### ACTIVITY
Return nothing but the lines from the line containing "Tap recent apps square on left phone" through the last line of the records, reproduced exactly.

Collected data entries
◇ ◇ ◇ ◇ ◇
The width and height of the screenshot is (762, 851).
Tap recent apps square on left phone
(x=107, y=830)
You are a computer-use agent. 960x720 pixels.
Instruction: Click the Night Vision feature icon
◇ ◇ ◇ ◇ ◇
### WRITTEN SOLUTION
Tap recent apps square on left phone
(x=107, y=830)
You are a computer-use agent. 960x720 pixels.
Instruction: Click the Night Vision feature icon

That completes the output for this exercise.